START Document excerpt
Hospitality businesses are feeling mixed reactions to the start of new laws decriminalising personal use amounts of all drugs, in the nation’s capital.

In 2020 the ACT legalised personal use amounts of cannabis, and the following year the drug bill was introduced to the ACT Legislative Assembly.

In what has been widely viewed as another piece of progressive policy in the ACT, after considerable opposition and a failed attempt to quash the laws in Federal parliament, the Territory has become the first jurisdiction in Australia to decriminalise small amounts of illicit drugs.

The legislation took effect Saturday (28 October).

From the beginning the ACT government has described the move as a “health-based approach to drug use” with the intention of keeping addicts and low-level drug users out of the criminal justice system and promoting support services.

Decriminalisation does not mean the drugs have been legalised.

It simply means people caught with amounts deemed for personal use will attract a fine or warning, rather than a criminal charge. The principle has been likened to vehicle speeding fines, where a driver will generally only get a fine, not a criminal charge.

The amount considered to be ‘personal use’ depends on the amount and the drug.  

For these smaller amounts police will have the option to issue a caution, a $100 fine, or to refer them to a drug-counselling program. Whichever they choose, the drugs will be confiscated.

Hospitality workers are provided some training in identifying patrons who may be under the influence of drugs through the required RSA course, and venues in Canberra have been notified by the ACT government of the changes.
END Document excerpt
» Required actions:
**1.** Retype the stretch of the article on drug decriminalization in the ACT from "In what has" through "Saturday (28 October).".
**2.** In the article on drug decriminalization in the ACT, what fine amount can police issue for personal use amounts of drugs?
START Supplied material
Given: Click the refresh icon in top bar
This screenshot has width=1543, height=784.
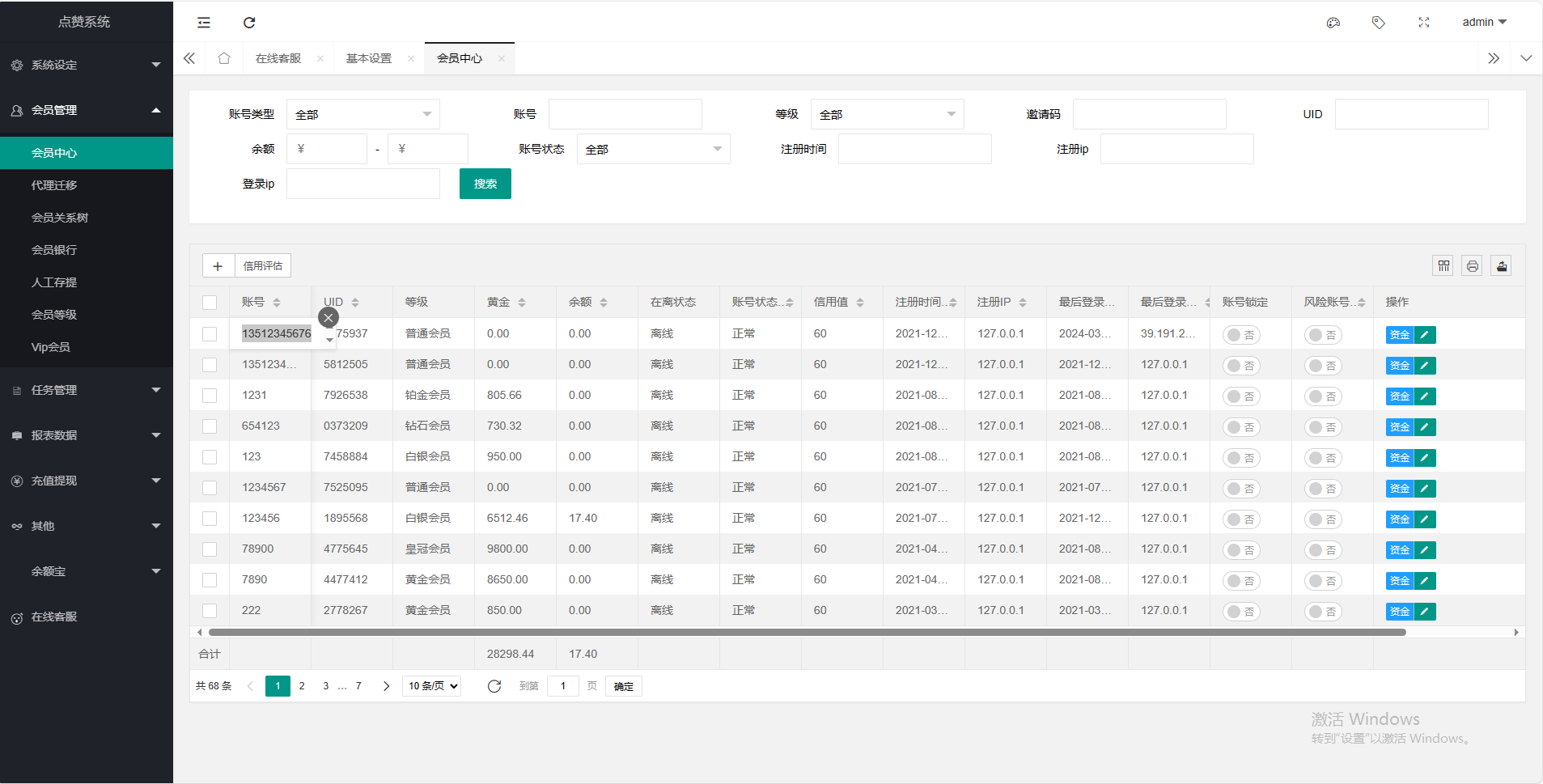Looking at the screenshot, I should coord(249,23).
END Supplied material
START Supplied material
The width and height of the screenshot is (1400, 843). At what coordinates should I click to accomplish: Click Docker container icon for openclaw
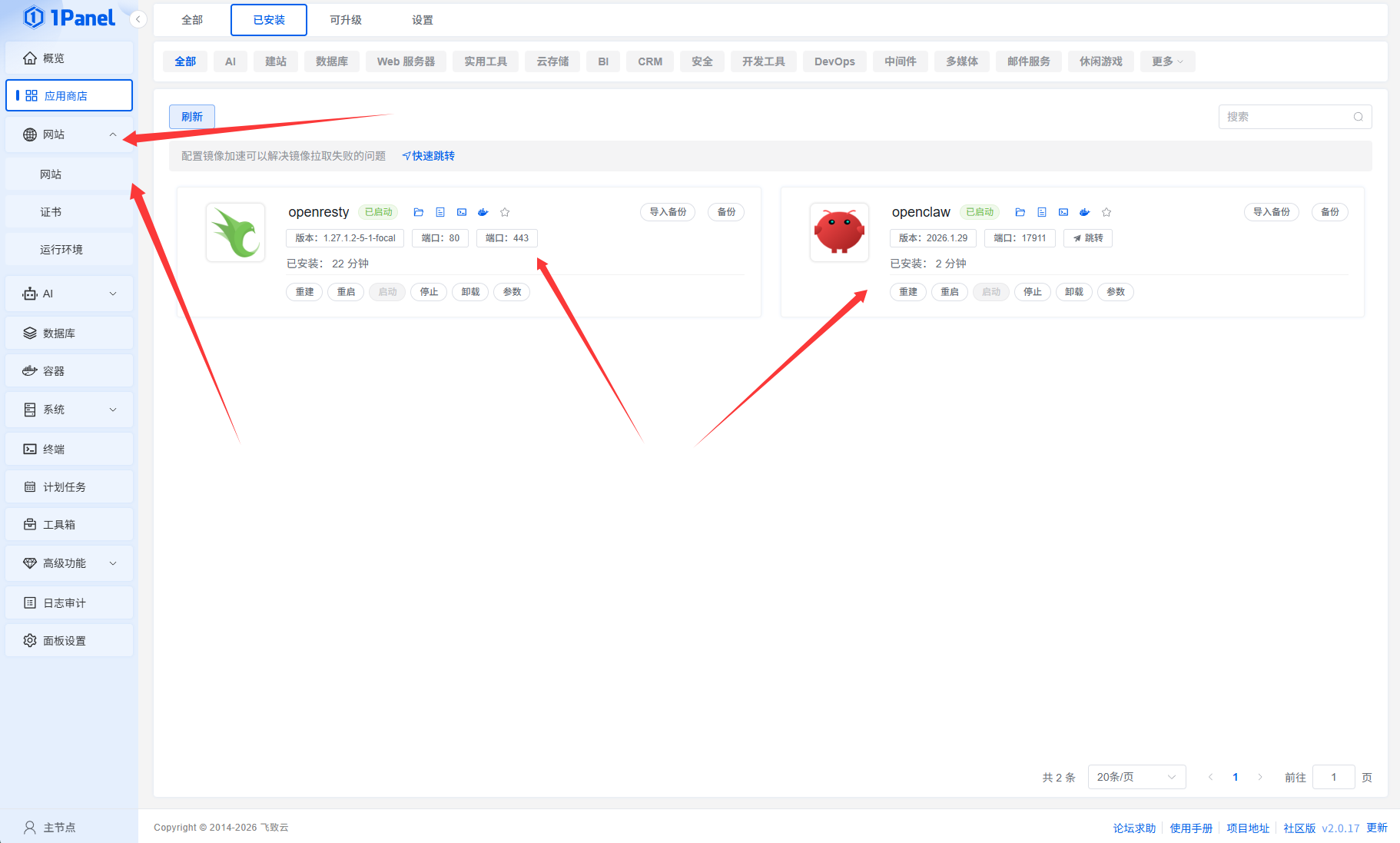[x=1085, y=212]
END Supplied material
START Supplied material
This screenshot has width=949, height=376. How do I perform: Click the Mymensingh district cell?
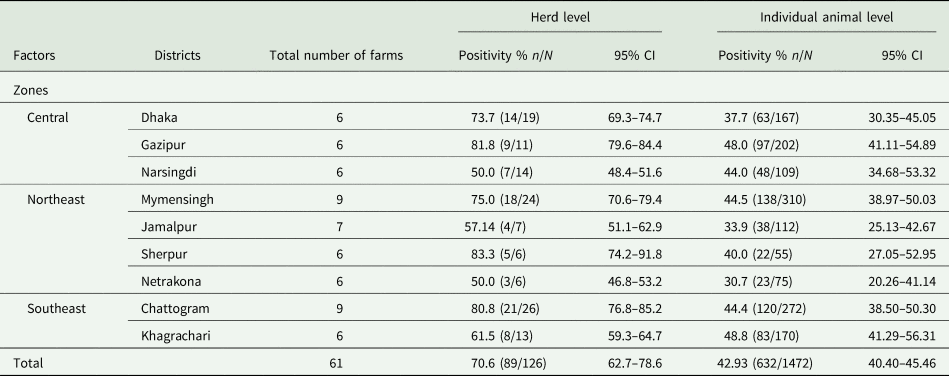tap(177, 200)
END Supplied material
» Task results:
**1.**
In what has been widely viewed as another piece of progressive policy in the ACT, after considerable opposition and a failed attempt to quash the laws in Federal parliament, the Territory has become the first jurisdiction in Australia to decriminalise small amounts of illicit drugs.

The legislation took effect Saturday (28 October).

**2.** $100